Um dos principais defensores da revisão do Tratado de Itaipu, o especialista em assuntos energéticos Ramón Casco Carrera, colunista do jornal "ABC Color", disse à AE que considera que o candidato que mais insiste na revisão do tratado, o ex-bispo Fernando Lugo, da Aliança Patriótica para a Mudança, insistirá no caso de forma gradual perante o governo do presidente Luiz Inácio Lula da Silva se for eleito. "Lugo não será precipitado."
O especialista admite que o Paraguai não tem a chance de "fechar a torneira", tal como ameaçava Evo Morales em relação ao gás. "Mas no terreno da diplomacia podemos resolver muitas coisas".
Na quarta-feira (16), em entrevista à AE, Lugo foi "light" em relação à revisão do tratado. Ele destacou que com o governo Lula o Paraguai tinha, pela primeira vez, a oportunidade de dialogar sobre o assunto.
Blanca Ovelar, candidata do governista Partido Colorado também pede a revisão do tratado. Ela pretende criar uma comissão de estudiosos de vários países do mundo para preparar um relatório e apresentar os resultados a ambos governos. O terceiro candidato, o general Lino Oviedo, da União Nacional de Cidadãos Éticos, é enfático na posição contrária.
Em sintonia com o governo brasileiro, considera que o Tratado de Itaipu não deve ser revisado até 2023, ano previsto para sua renegociação (data que, no entanto, diversos especialistas paraguaios afirmam que não se refere à totalidade do acordo, mas sim, somente a alguns pontos).
Itaipu gera em média, por ano, 92.000 Gigawatts-hora (cerca de 20% da energia elétrica consumida no Brasil). O mercado interno paraguaio tem direito a 50% da energia produzida em Itaipu, mas só absorve 10% (devido ao tamanho pequeno de sua população e economia). O resto é repassado ao Brasil. Mas, segundo os paraguaios, entre eles Lugo, isso é feito a preço de custo. Em Assunção, argumenta-se que o Paraguai recebe pouco mais de US$ 100 milhões por um excedente que seria cotado no mercado a US$ 2 bilhões.
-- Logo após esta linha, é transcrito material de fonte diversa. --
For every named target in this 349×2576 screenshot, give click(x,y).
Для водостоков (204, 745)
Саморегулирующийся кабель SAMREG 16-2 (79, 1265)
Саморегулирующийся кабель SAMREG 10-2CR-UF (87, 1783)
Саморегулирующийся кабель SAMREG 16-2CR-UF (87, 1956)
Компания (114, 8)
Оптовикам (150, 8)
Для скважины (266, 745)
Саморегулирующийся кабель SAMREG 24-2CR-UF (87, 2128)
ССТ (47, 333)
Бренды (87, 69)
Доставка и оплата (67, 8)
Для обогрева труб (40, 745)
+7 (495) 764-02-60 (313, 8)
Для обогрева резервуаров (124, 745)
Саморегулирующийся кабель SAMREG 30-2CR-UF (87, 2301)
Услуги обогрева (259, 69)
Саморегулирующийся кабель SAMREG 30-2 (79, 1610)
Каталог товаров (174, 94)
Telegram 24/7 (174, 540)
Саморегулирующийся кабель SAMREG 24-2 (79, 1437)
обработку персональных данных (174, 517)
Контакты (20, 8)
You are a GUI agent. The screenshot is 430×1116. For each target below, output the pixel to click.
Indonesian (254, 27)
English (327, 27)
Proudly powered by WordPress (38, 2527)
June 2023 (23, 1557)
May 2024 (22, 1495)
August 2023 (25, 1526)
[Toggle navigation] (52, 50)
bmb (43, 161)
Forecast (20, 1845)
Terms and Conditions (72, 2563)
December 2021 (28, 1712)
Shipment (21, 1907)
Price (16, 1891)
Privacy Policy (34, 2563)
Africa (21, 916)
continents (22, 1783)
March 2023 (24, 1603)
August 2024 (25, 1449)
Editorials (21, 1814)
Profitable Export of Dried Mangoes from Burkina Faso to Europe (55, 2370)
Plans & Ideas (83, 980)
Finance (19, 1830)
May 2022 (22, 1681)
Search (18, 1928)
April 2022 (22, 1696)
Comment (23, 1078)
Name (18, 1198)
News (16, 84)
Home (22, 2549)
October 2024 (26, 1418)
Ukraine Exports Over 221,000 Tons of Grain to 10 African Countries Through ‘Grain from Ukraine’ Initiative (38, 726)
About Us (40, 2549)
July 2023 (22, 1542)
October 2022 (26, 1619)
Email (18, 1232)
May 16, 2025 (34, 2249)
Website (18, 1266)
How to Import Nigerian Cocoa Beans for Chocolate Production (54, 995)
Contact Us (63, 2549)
O governo brasileiro argumenta que já aumentou de 4 para 5,1 o coeficiente de cálculo de energia comprada pelo Brasil, o que representou para o país um custo anual adicional de US$ 20 milhões. Mas, os paraguaios retrucam afirmando que o preço está longe de ser justo. Além disso, em ambos lados da fronteira existem diferentes números para o pagamento pela energia paraguaia. Enquanto que Brasília sustenta que em 2007 transferiu ao Paraguai um total de US$ 1,5 bilhão pela energia comprada do país, o equivalente a US$ 41,31 por Megawatt/hora, Lugo afirma que os paraguaios receberam um valor 14,86 vezes menor, ou US$ 2,75 megawatts/hora.